Recurrent Aggregators in Neural Algorithmic Reasoning
Kaijia Xu, Petar Veličković
TL;DR
This work investigates neural algorithmic reasoning beyond permutation-invariant graph neural networks by introducing RNAR, a recurrent aggregator based on LSTMs that processes messages in a fixed node order. By leveraging natural ordering in sequential algorithms, RNAR achieves strong results, including a state-of-the-art mean micro-F1 on Quickselect (87.08%) and improvements across multiple CLRS-30 tasks. The study demonstrates that non-commutative, order-aware aggregators can substantially boost performance, while also outlining trade-offs in memory usage and computation.
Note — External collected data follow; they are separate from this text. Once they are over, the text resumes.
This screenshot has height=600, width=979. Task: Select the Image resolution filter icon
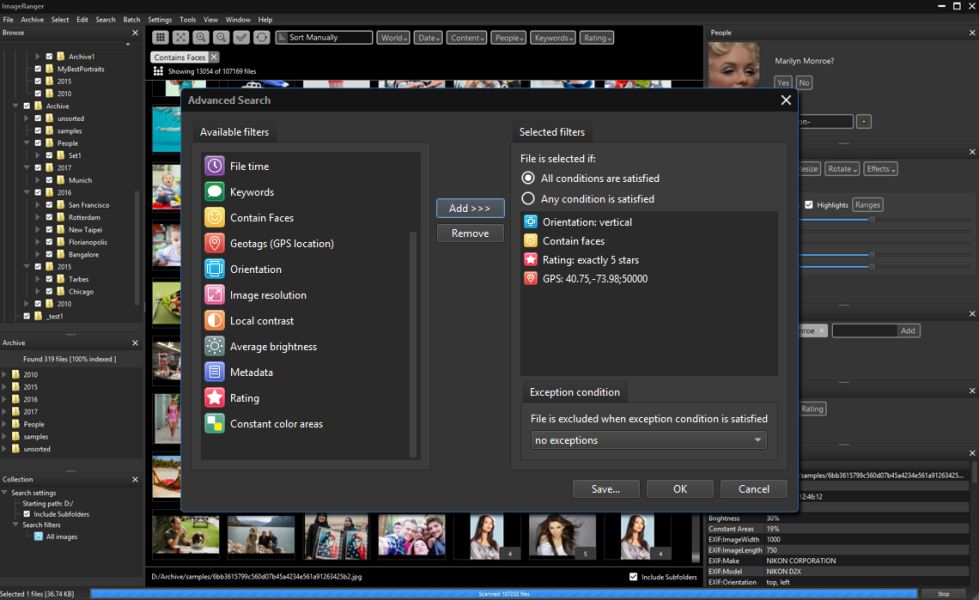214,295
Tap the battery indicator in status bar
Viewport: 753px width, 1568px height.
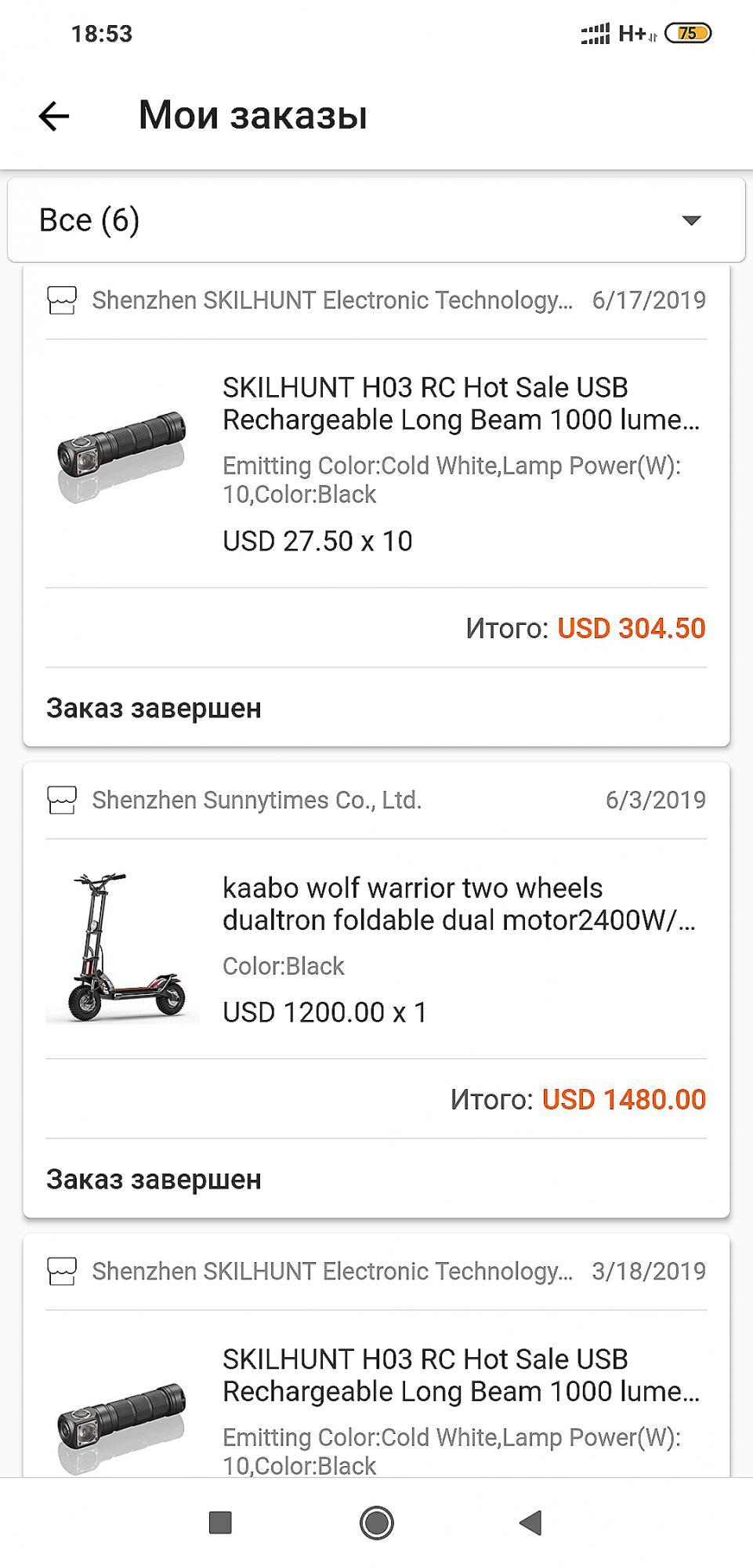(687, 34)
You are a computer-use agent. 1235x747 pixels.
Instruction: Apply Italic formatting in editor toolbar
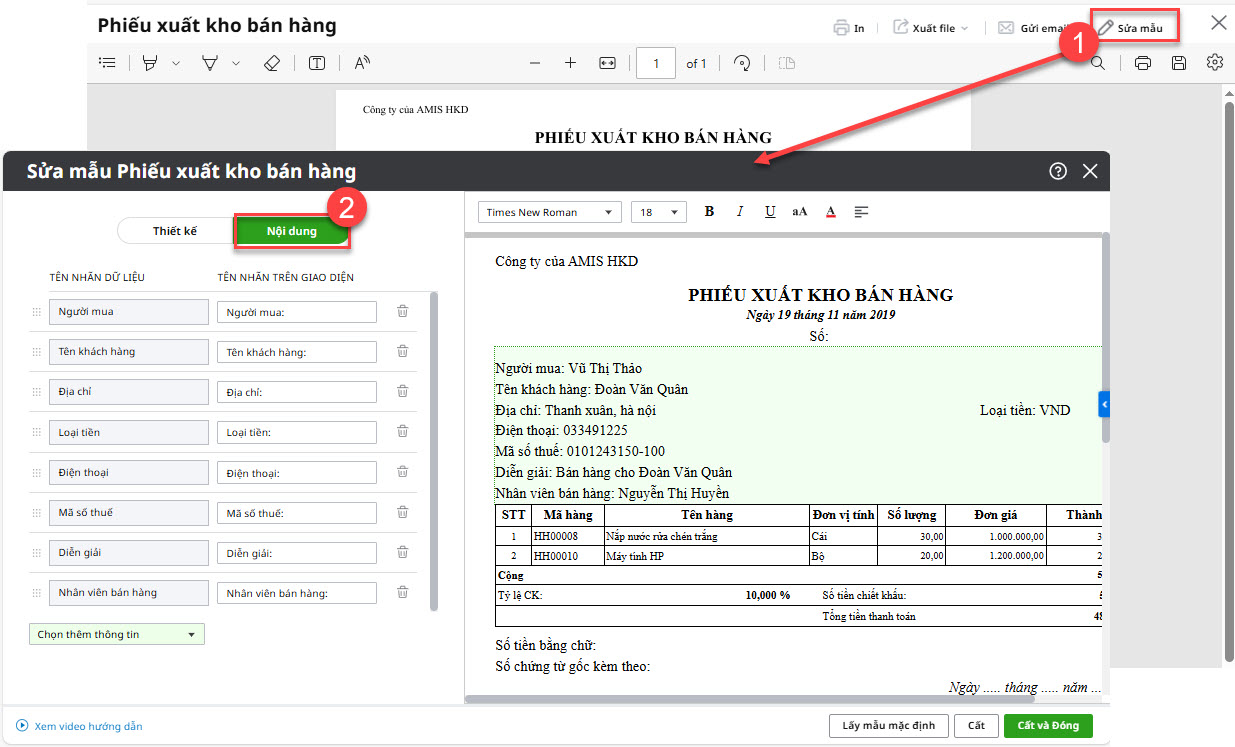tap(740, 212)
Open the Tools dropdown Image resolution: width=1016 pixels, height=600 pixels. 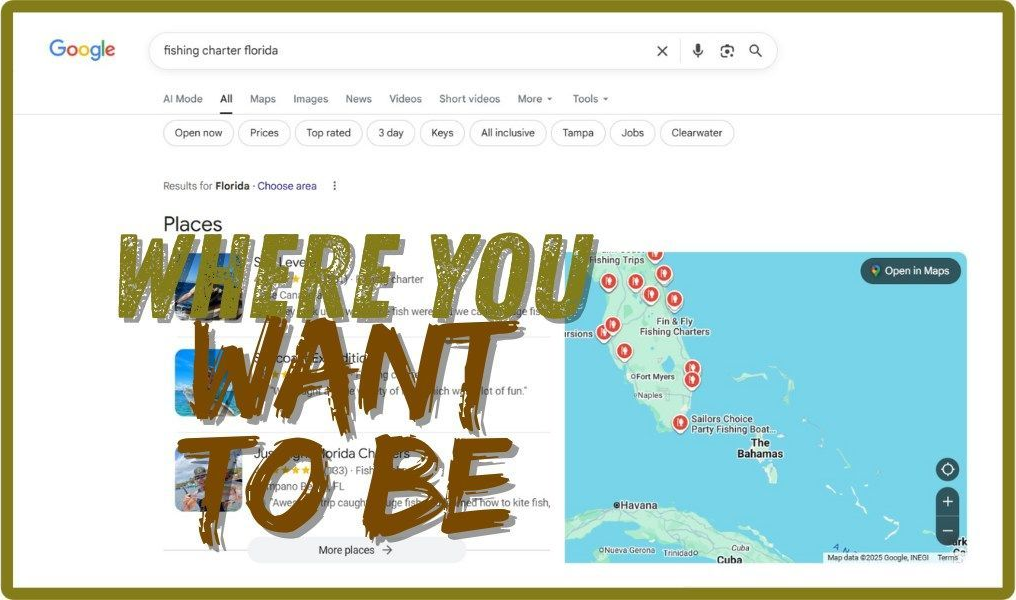(x=589, y=98)
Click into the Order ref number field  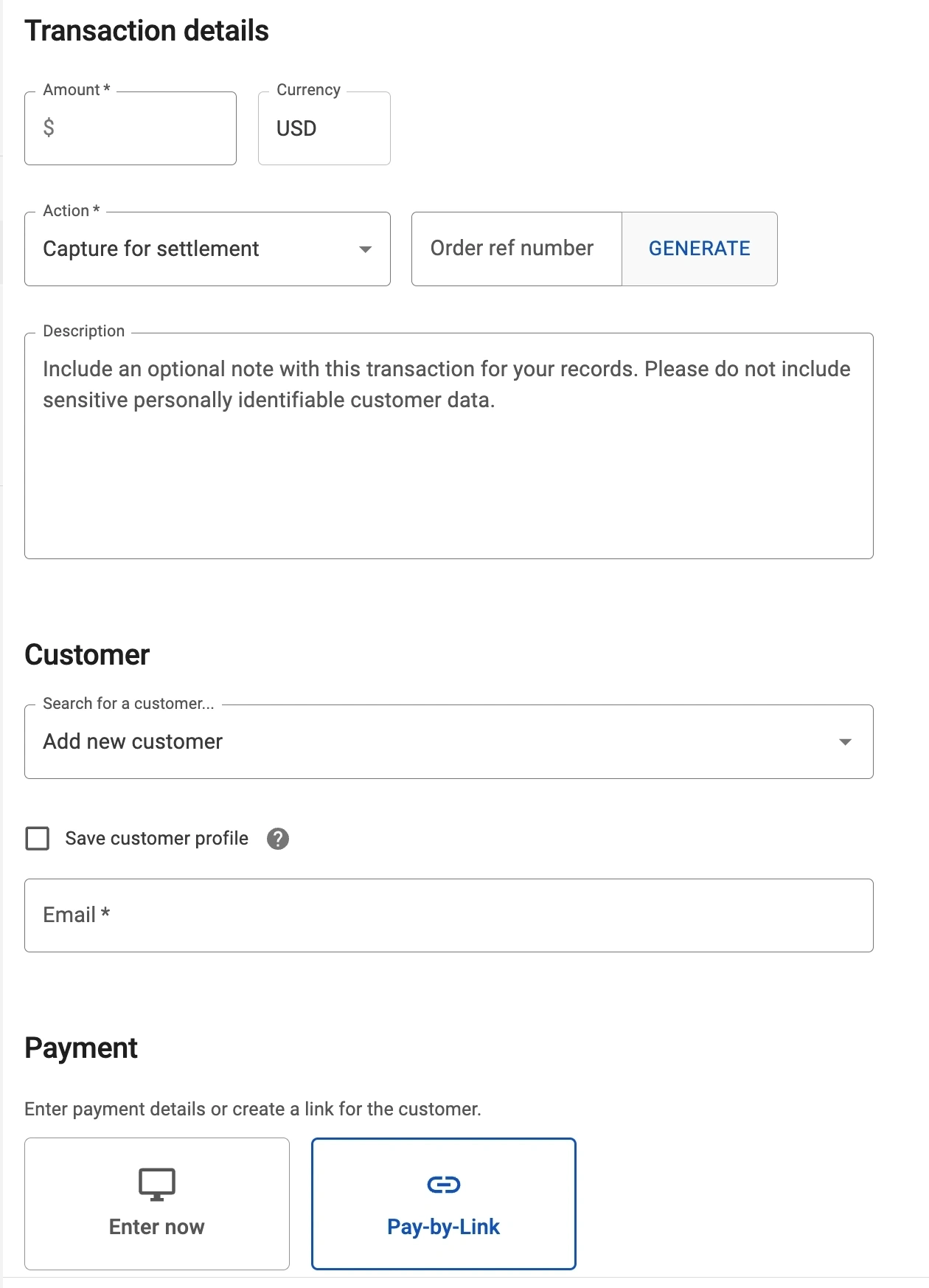(516, 249)

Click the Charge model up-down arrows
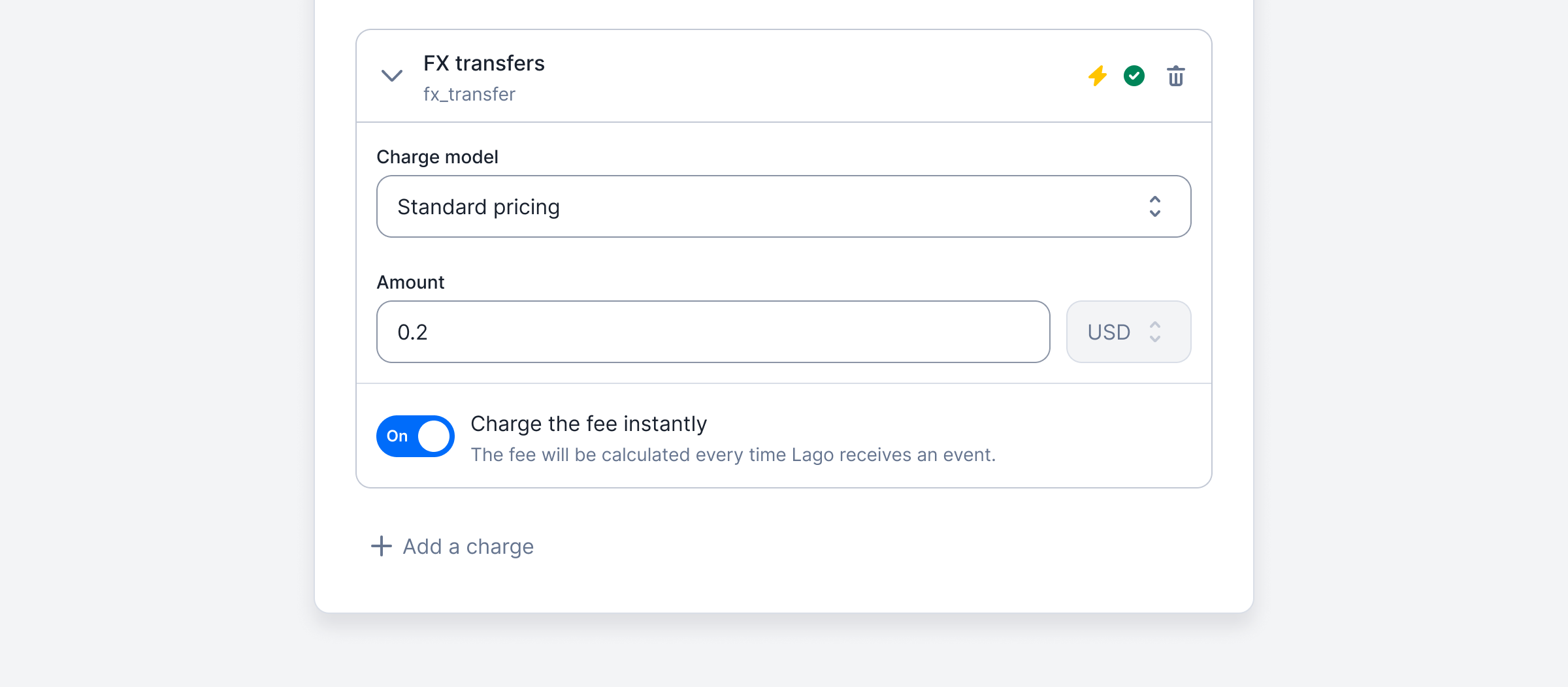click(1154, 206)
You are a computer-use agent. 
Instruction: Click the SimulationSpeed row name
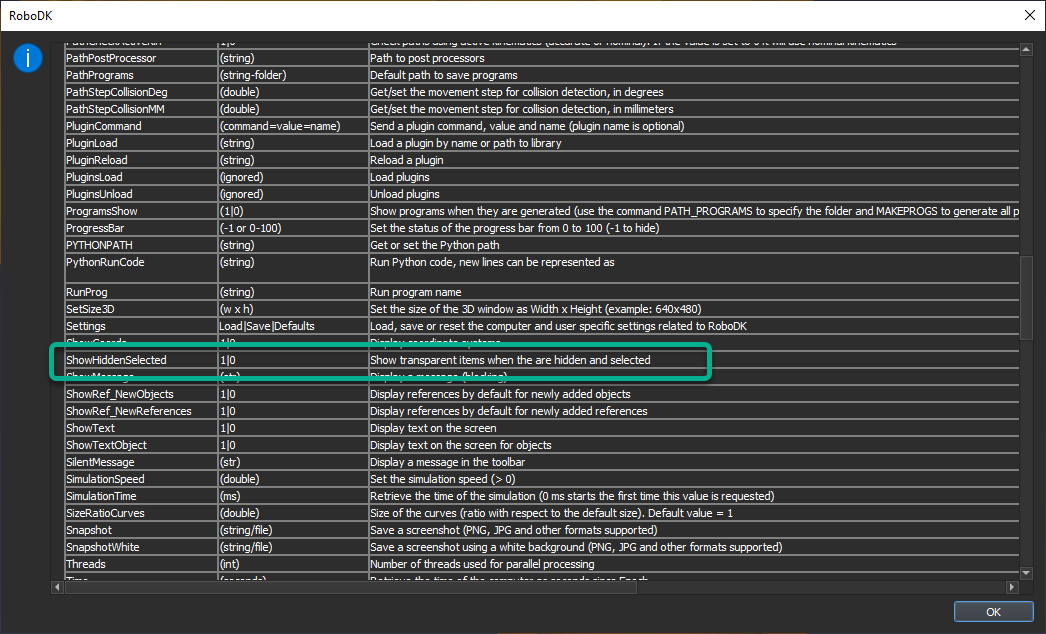click(x=105, y=479)
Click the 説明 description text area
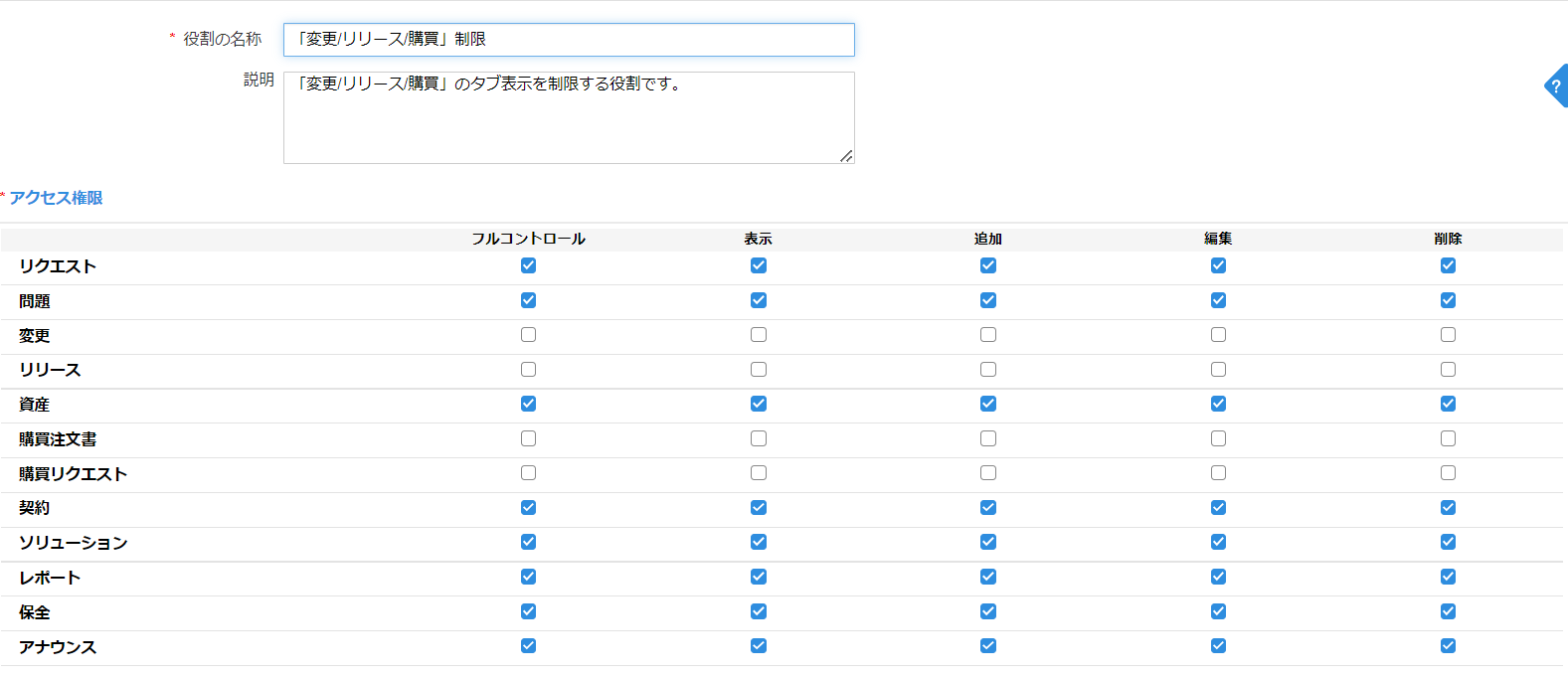Screen dimensions: 1568x678 (568, 117)
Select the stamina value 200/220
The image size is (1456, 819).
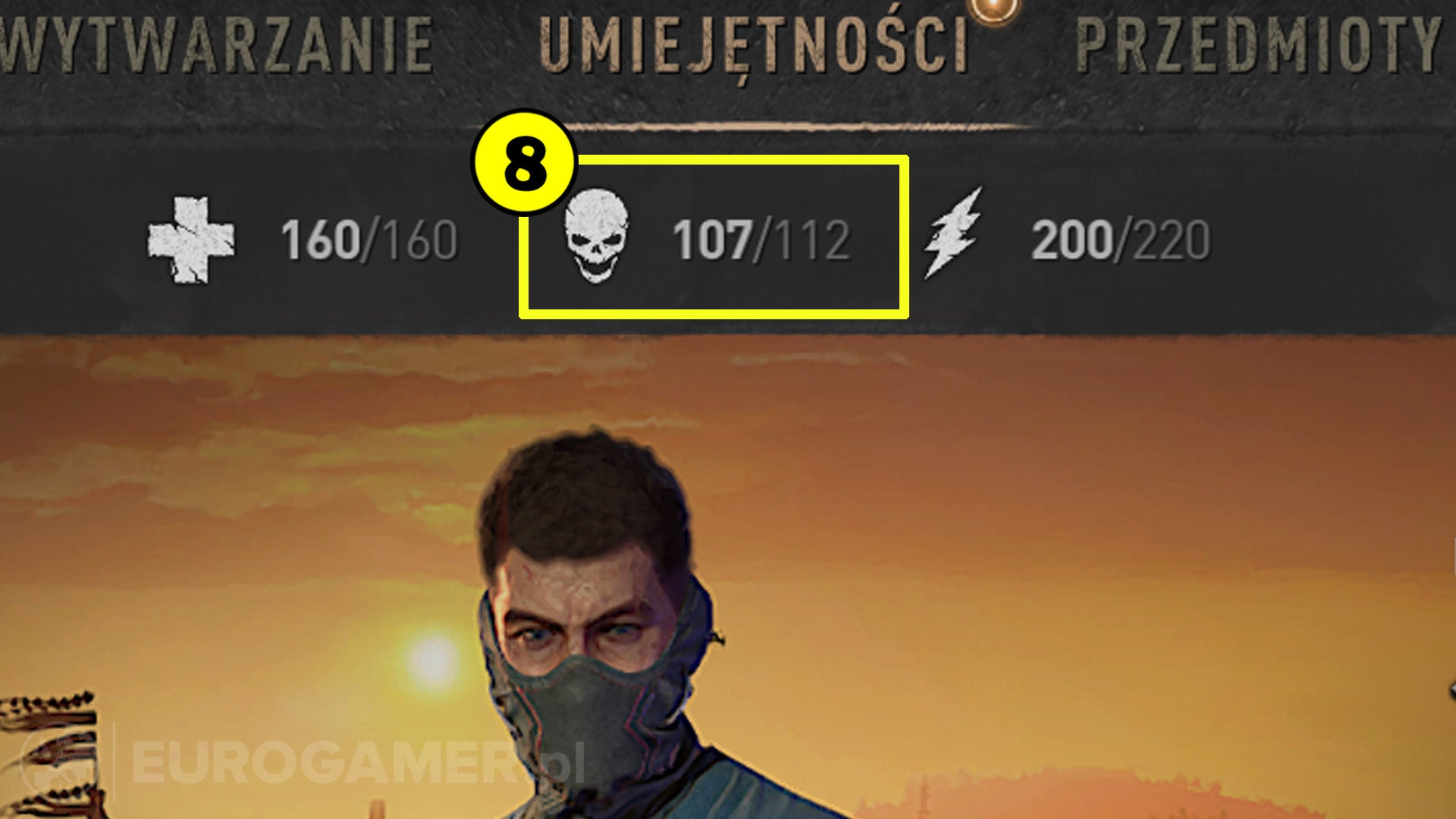[1120, 240]
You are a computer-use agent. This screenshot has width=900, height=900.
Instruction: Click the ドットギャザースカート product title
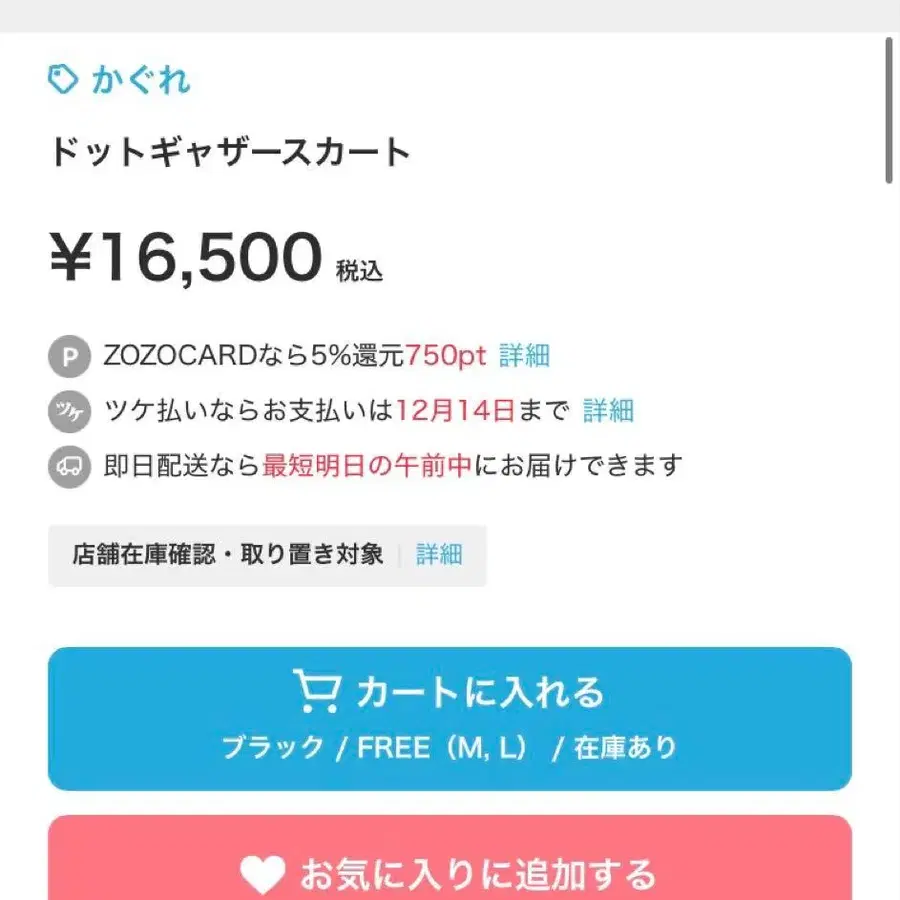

The findings suggest a broader potential for non-invariant aggregators in neural algorithmic reasoning and invite further exploration of ordering, memory-efficient recurrent designs, and alignment with automata-like reasoning.
Abstract
Neural algorithmic reasoning (NAR) is an emerging field that seeks to design neural networks that mimic classical algorithmic computations. Today, graph neural networks (GNNs) are widely used in neural algorithmic reasoners due to their message passing framework and permutation equivariance. In this extended abstract, we challenge this design choice, and replace the equivariant aggregation function with a recurrent neural network. While seemingly counter-intuitive, this approach has appropriate grounding when nodes have a natural ordering -- and this is the case frequently in established reasoning benchmarks like CLRS-30. Indeed, our recurrent NAR (RNAR) model performs very strongly on such tasks, while handling many others gracefully. A notable achievement of RNAR is its decisive state-of-the-art result on the Heapsort and Quickselect tasks, both deemed as a significant challenge for contemporary neural algorithmic reasoners -- especially the latter, where RNAR achieves a mean micro-F1 score of 87%.